2. Solidify your style
Especially for budding photographers, landing on a single, consistent style that you can really own is such a headache. But until you know for sure how you want to style your images (at least for now), you’re probably not yet ready to work with a copywriter.
Why? Because, unlike photographers, copywriters don’t have a “style” when they write for clients. Sure, we have styles when we write for ourselves, but when are writing for you, our voice goes out the window. And what is it replaced by? Yours.
We draw from your style to tell your story. We draw from your style to make promises to your ideal clients. We draw from your style to inspire the tone and language we choose to write every word. Without that clarity of style, a copywriter will struggle to give you content that feels authentically you, often leaving you unhappy with the final product.
Copywriters aren’t mind readers even though it might feel that way sometimes. And I can assure you the last thing you want is for your writer to start guessing wildly at your style. It makes for a frustrating experience all around.
Before starting the copywriting process begins, practice describing your unique, consistent style in your own words. If you can’t, take a beat to reflect on it before jumping in.
3. Make time in your schedule
You know as well as I do the pressures of being a one-woman show. Not only are you managing many clients at once and delivering results, you also need to make sure the bills get paid on time. Copywriters are no different. We carefully plan our schedules to ensure we can deliver amazing results and live our best lives. But when we have unresponsive clients, that careful planning is thrown right out the window.
Because of that, before you make plans to work with a copywriter, make the time in your schedule to actually WORK with them the way you’d want a client to work with you. Firstly, because it’s just respectful of their time and craft, but secondly, because it will deliver better results.
Copywriting is a very interactive, hands-on process. To truly nail content you’ll love for years — content that is worth the money you’ve spent — you should plan to dig in, give notes, and make suggestions. And before you worry that you might annoy your copywriter by making too many comments, let me assure you: a responsive client is an AMAZING client. We love your notes and your thoughts (given in a timely fashion, of course), because we are driven to deliver perfection.

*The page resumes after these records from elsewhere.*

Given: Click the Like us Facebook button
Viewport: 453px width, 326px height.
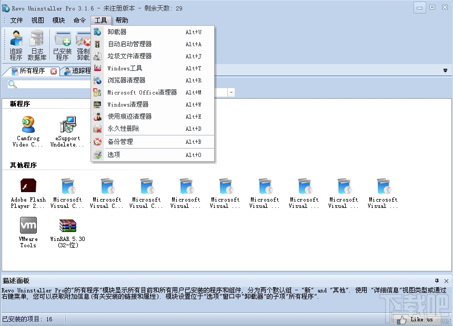Looking at the screenshot, I should [x=421, y=319].
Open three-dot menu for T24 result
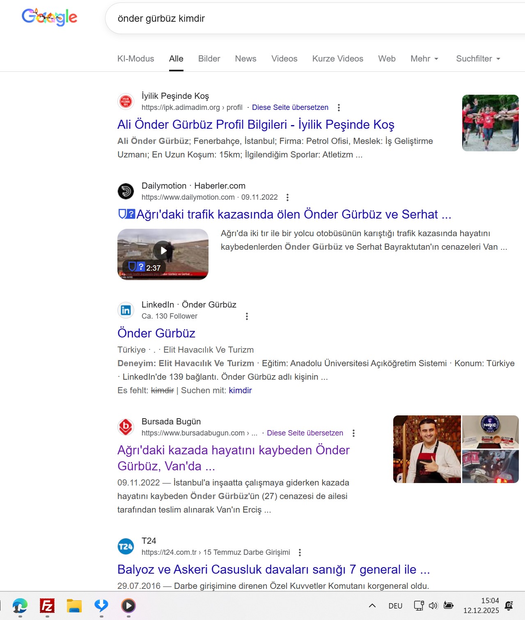Screen dimensions: 525x620 (x=300, y=552)
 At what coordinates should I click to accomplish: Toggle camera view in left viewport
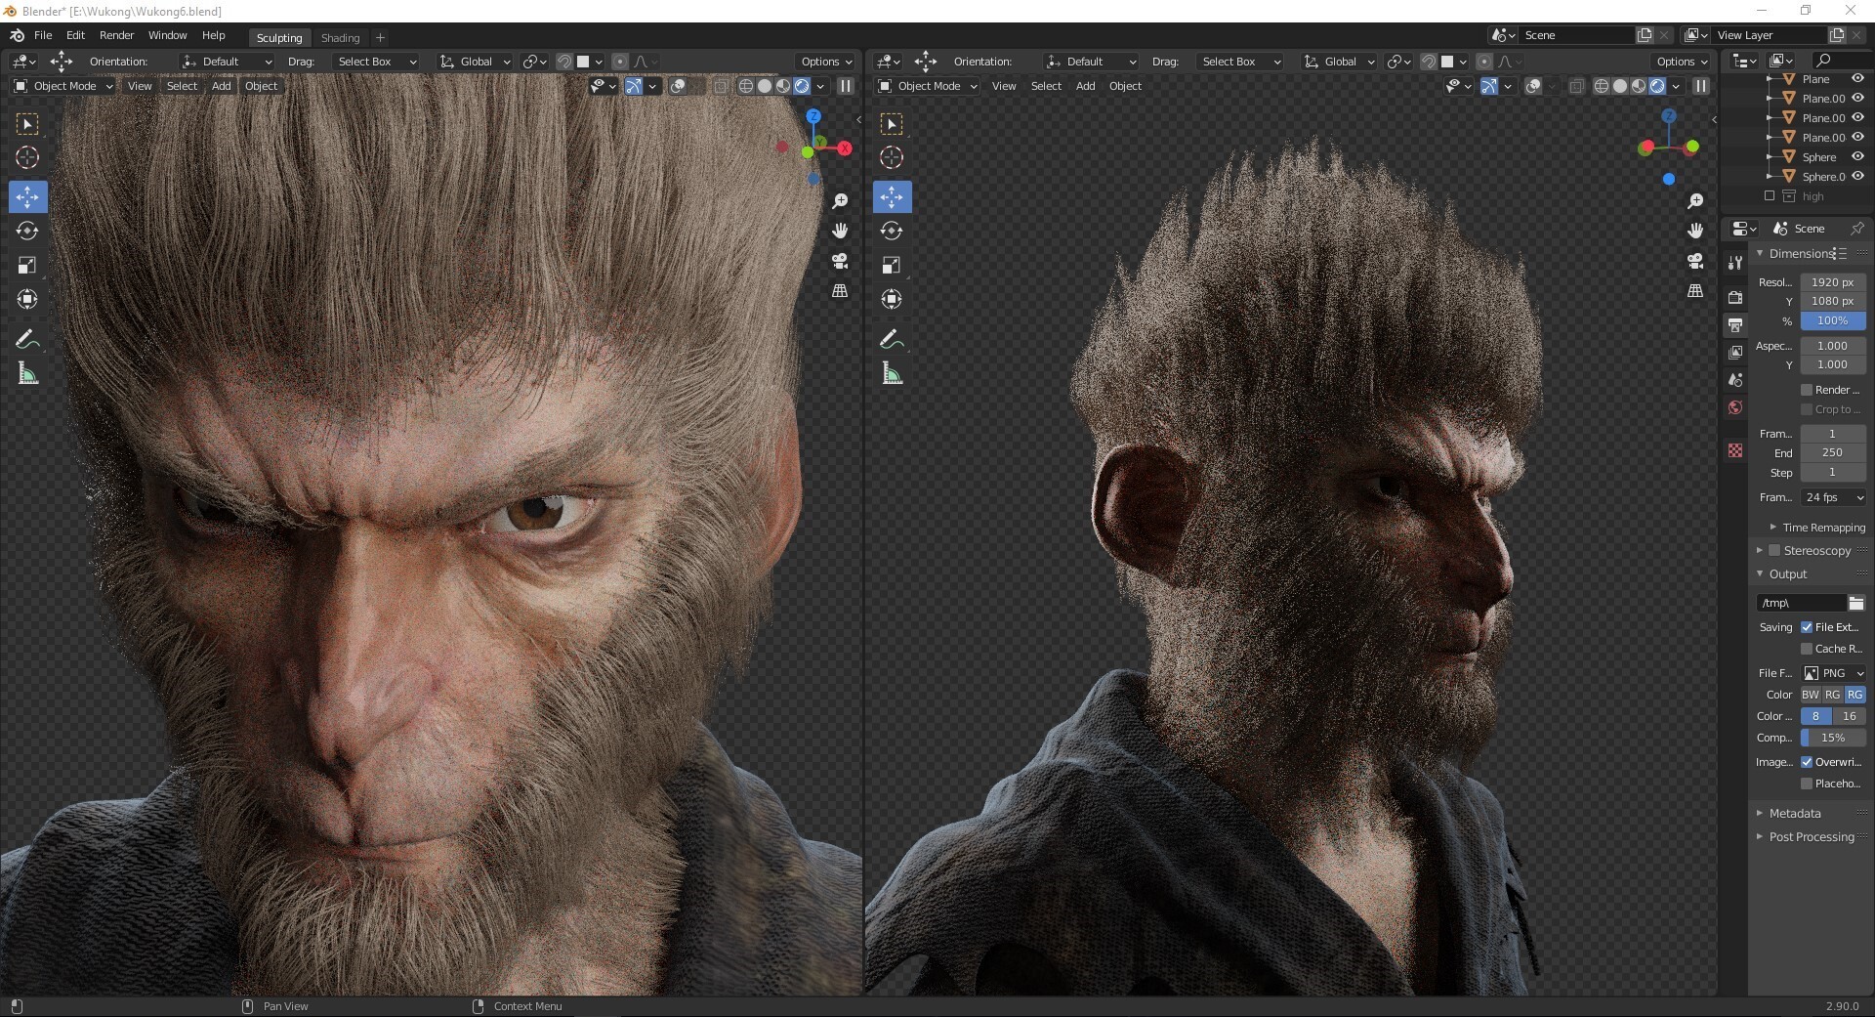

So, if you are in a phase of life or your career that means you can only respond to emails once a week, leaving piles of unread messages and unedited copy, it may not be the best time to book your favorite copywriter for a website revamp. Aim for a time when you can be invested and engaged in the process.
4. Set tangible, attainable goals
Finally, before you reach out to book a copywriter, hunker down with a journal or just your kitchen notepad and brainstorm your goals for the year ahead. How many sessions do you hope to book? How do you plan to improve your service and experience? How do you want to grow and change over the next 12 months?
And how will you know for sure if you’ve reached those goals?
When it comes to copywriting, we are always operating with a goal in mind. Aimless copy becomes lazy, uninspiring copy, and that just won’t fly! Whether your goal is to double the number of weddings you book, or just to finally, FINALLY commit to showing up as yourself on your website, set a goal and share it with your writer.
Then, they can make sure your written content catapults you toward achieving your dreams.
With a fleshed out ideal client, well-defined style, open schedule (or as open as it can possibly be with a business to run), and a goal to propel you into the future, you are as prepped for success with a copywriter as you can possibly be! And if you aren’t quite there in one of these four areas, let your writer know! She might have resources to help you prep in advance for a truly fruitful experience.